Instruções:
a. No trecho sobre o ensino de arte, por que diários, rascunhos e tentativas fracassadas passam a contar como material de pesquisa? Responda em até três frases.
b. Escreva a continuação do trecho sobre o ensino de arte a partir da última frase apresentada.

Trecho selecionado:
——
Outro gesto é pensar a aula de arte como cartografia. Em vez de mapa pronto, a cartografia acompanha processos. Não me interessa apenas o trabalho final, o cartaz perfeito, a escultura bem-acabada, o desenho “bonito”. Interessa o caminho até ali: o que o estudante viu pela primeira vez? O que recusou? Onde travou? Que relações improvisou entre a própria vida e aquilo que estava em jogo na aula? Diários, rascunhos, anotações, conversas de corredor, tentativas fracassadas, tudo isso passa a ser considerado material de pesquisa. A aula vira um território em movimento.

Há também a dimensão do dissenso. A arte como potência não pacifica a sala de aula. Pelo contrário, muitas vezes acentua o conflito. Quando uma turma se depara com uma instalação contemporânea e reage com risos, deboche, irritação – “isso aí qualquer um faz”, “isso não é arte”, “odeio esse tipo de coisa”, a primeira tentação do professor é correr de volta para Monet, Van Gogh, o “belo” facilmente consumível. Mas é precisamente nesse quase cintilante atrito que algo pode acontecer. Por que incomoda tanto? Que imagens de “arte verdadeira” estão em jogo quando o estudante recusa a obra? Que lugar de conforto e reconhecimento está sendo ameaçado ali?
——
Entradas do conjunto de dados
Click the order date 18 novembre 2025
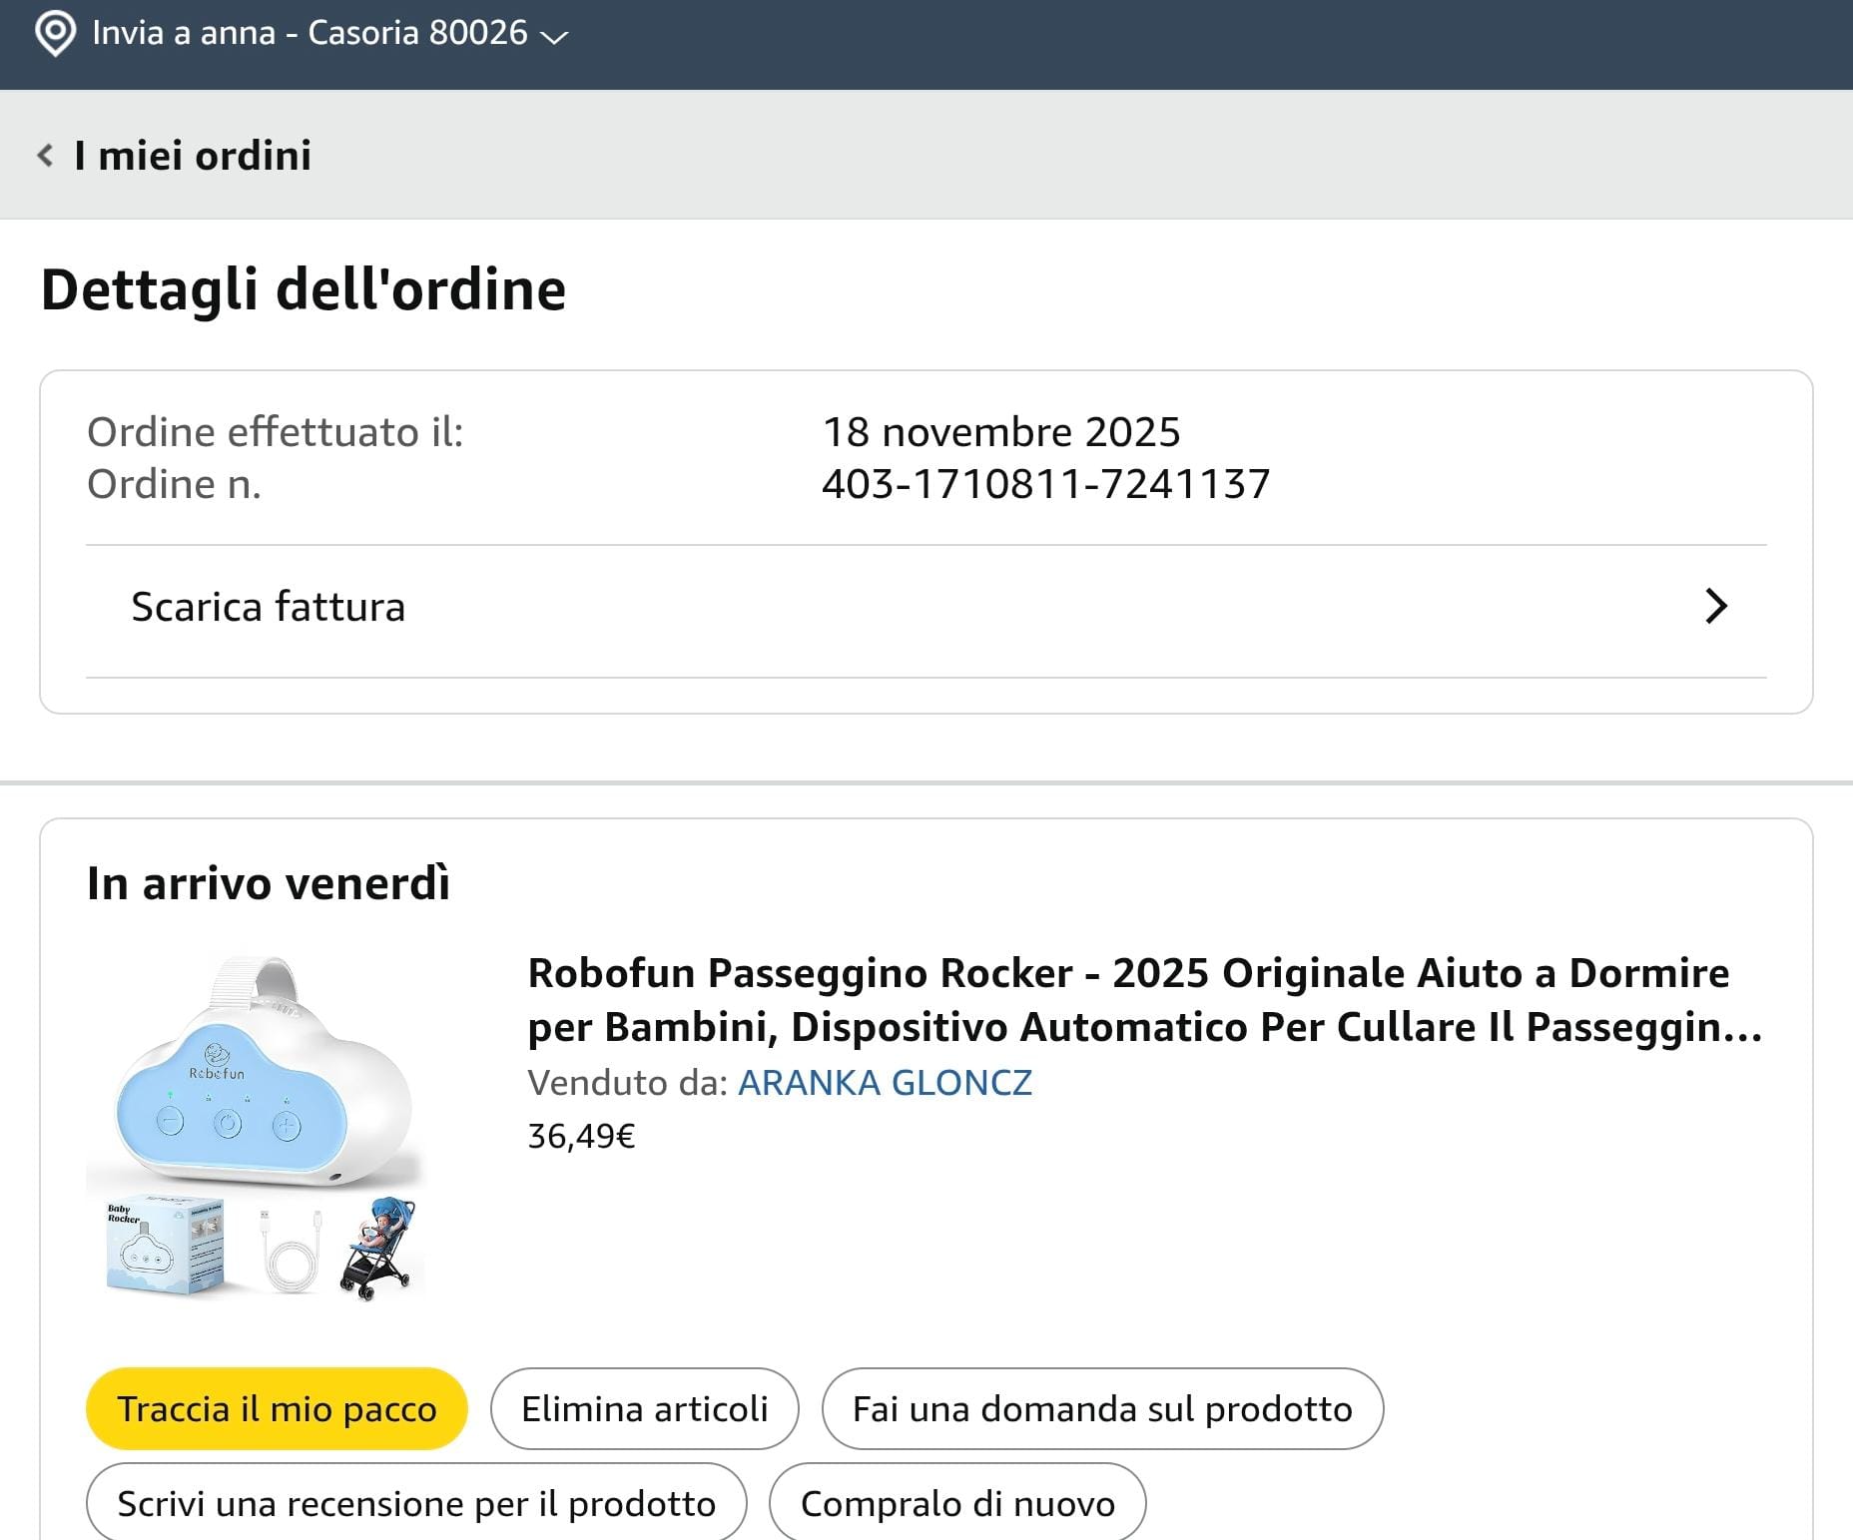 pos(1000,432)
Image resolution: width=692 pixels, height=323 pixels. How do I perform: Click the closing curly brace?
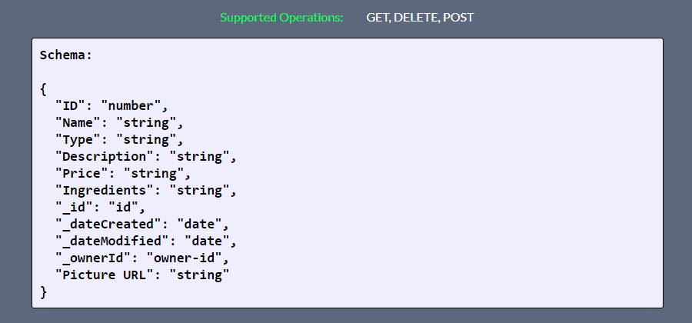(x=43, y=292)
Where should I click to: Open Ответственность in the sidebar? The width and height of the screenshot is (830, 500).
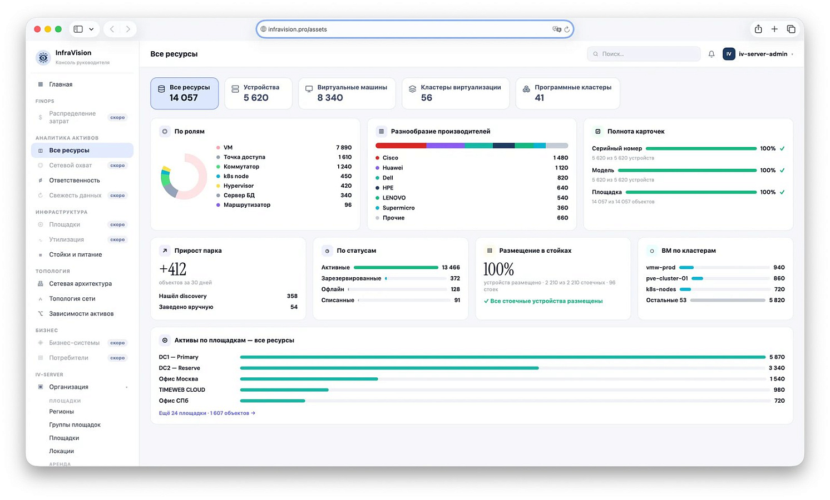(x=75, y=181)
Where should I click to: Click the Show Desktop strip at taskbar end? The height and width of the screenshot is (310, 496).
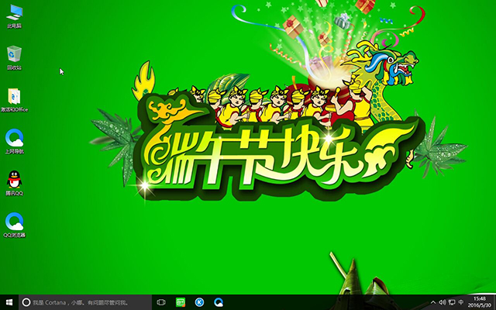click(x=494, y=302)

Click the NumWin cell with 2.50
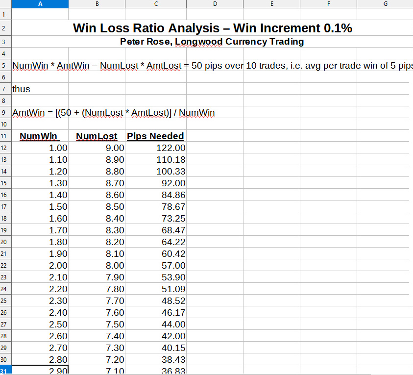tap(58, 325)
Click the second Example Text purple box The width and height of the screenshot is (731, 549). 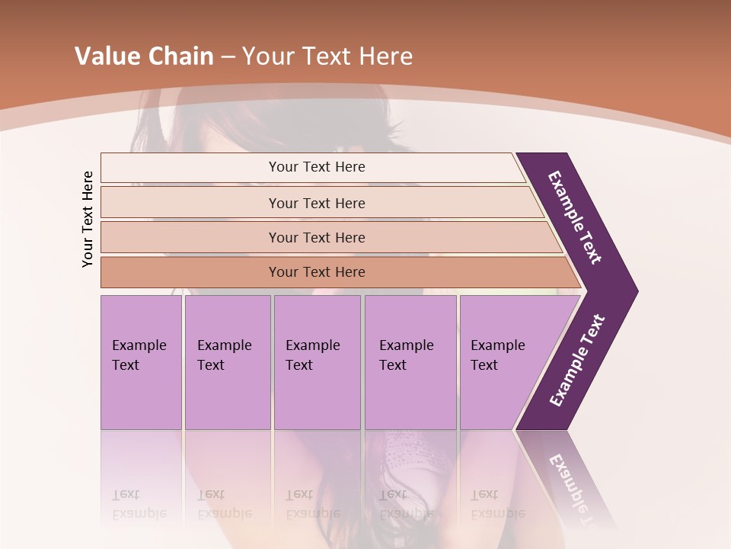[x=228, y=362]
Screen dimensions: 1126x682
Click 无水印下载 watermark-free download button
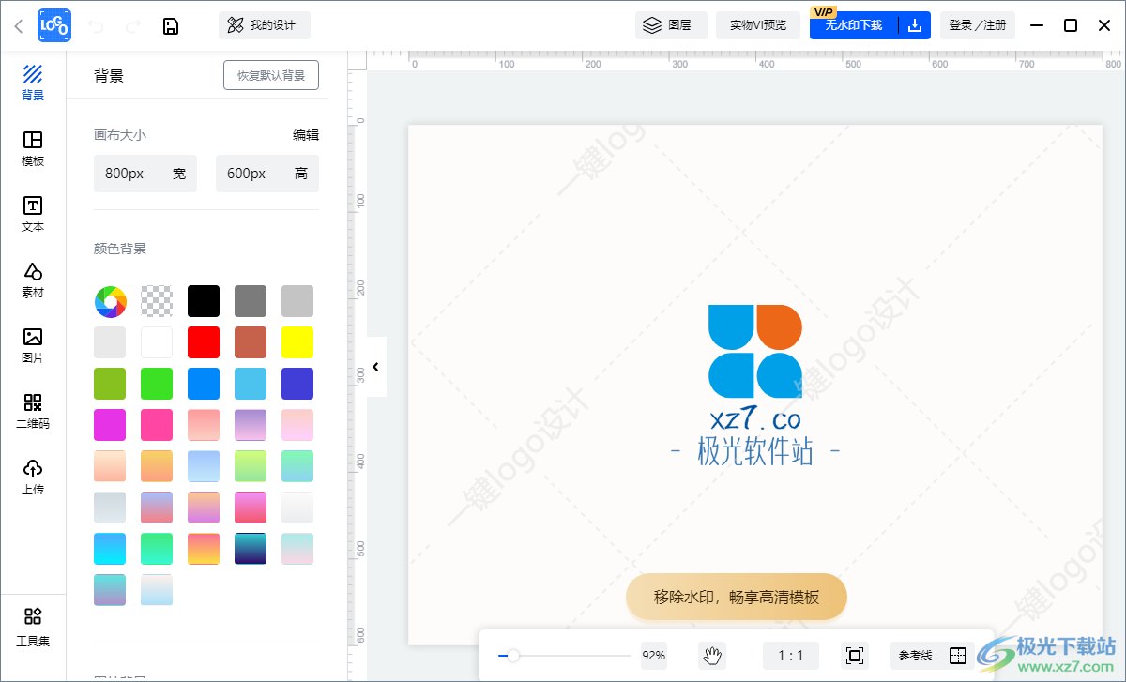tap(856, 25)
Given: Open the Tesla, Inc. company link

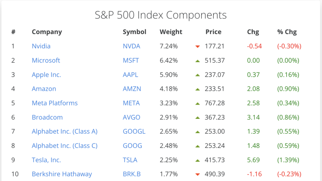Looking at the screenshot, I should click(x=47, y=160).
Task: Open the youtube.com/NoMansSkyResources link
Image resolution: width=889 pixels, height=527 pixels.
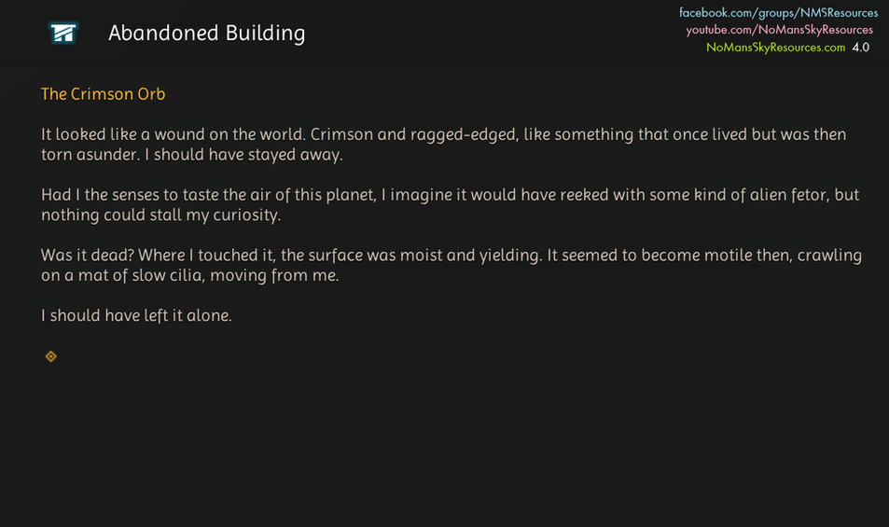Action: [x=780, y=30]
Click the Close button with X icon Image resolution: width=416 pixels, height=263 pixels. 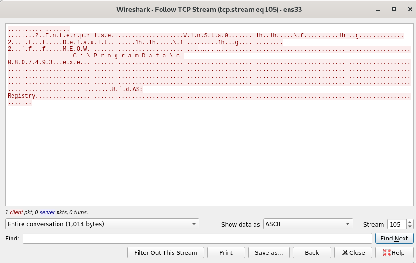tap(353, 252)
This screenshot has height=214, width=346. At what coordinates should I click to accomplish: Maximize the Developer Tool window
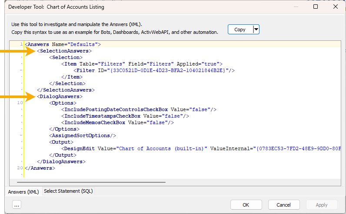pos(316,7)
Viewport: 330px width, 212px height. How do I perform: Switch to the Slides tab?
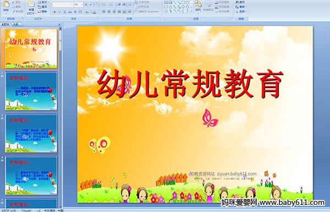coord(6,24)
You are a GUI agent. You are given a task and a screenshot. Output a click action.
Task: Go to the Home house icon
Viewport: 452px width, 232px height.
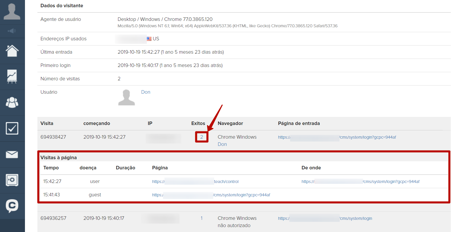click(x=12, y=51)
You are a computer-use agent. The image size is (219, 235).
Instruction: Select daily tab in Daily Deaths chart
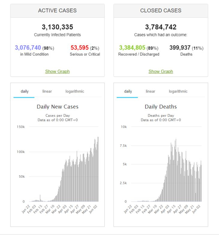[x=128, y=92]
——
Respostas:
a. Porque a aula pensada como cartografia acompanha processos em vez de partir de um mapa pronto. Importa não só o trabalho final, mas também o caminho até ele: o que o estudante viu pela primeira vez, o que recusou, onde travou e que relações improvisou entre a própria vida e o que estava em jogo na aula.

b.
Nesse vai e vem entre experiência, cartografia, dissenso e professoralidades, uma quarta margem aparece com força: a invenção de si. Quando trago meus próprios trabalhos, minhas fotos, meus fracassos, minhas tentativas, não se trata de autopromoção. Trata-se de dizer: isso também é material pedagógico. Minha trajetória, minhas doenças, minha exaustão, meus deslocamentos de cidade, instituição e função também atravessam as aulas. Ao assumir isso, abro espaço para que os alunos façam o mesmo, não num registro confessional barato, mas como exercício de invenção de si.

É claro que tudo isso acontece dentro de uma máquina maior, que se chama sistema educacional, com suas exigências de produtividade, suas avaliações em larga escala, seus prazos, suas faltas, seus salários atrasados, suas punições violências mais e menos sutis. Seria ingênuo imaginar que a arte, sozinha, salvará a escola pública. Não vai e nem se trata disso. Arte não é remédio universal, nem garante aprendizado “efetivo” nos termos que certos discursos higienizados adoram repetir.

Mas é justamente nesse cenário que a arte se torna mais necessária. Enquanto a lógica dominante insiste em transformar a escola numa espécie de fábrica de evidências mensuráveis, a arte insiste em lembrar que há coisas que não cabem em planilhas. Que há experiências que só fazem sentido anos depois, ou nunca se tornam “úteis” no sentido imediato. Que há marcas que não aparecem em boletins, mas se inscrevem no modo como uma pessoa olha o mundo, nomeia as coisas, em como se vê.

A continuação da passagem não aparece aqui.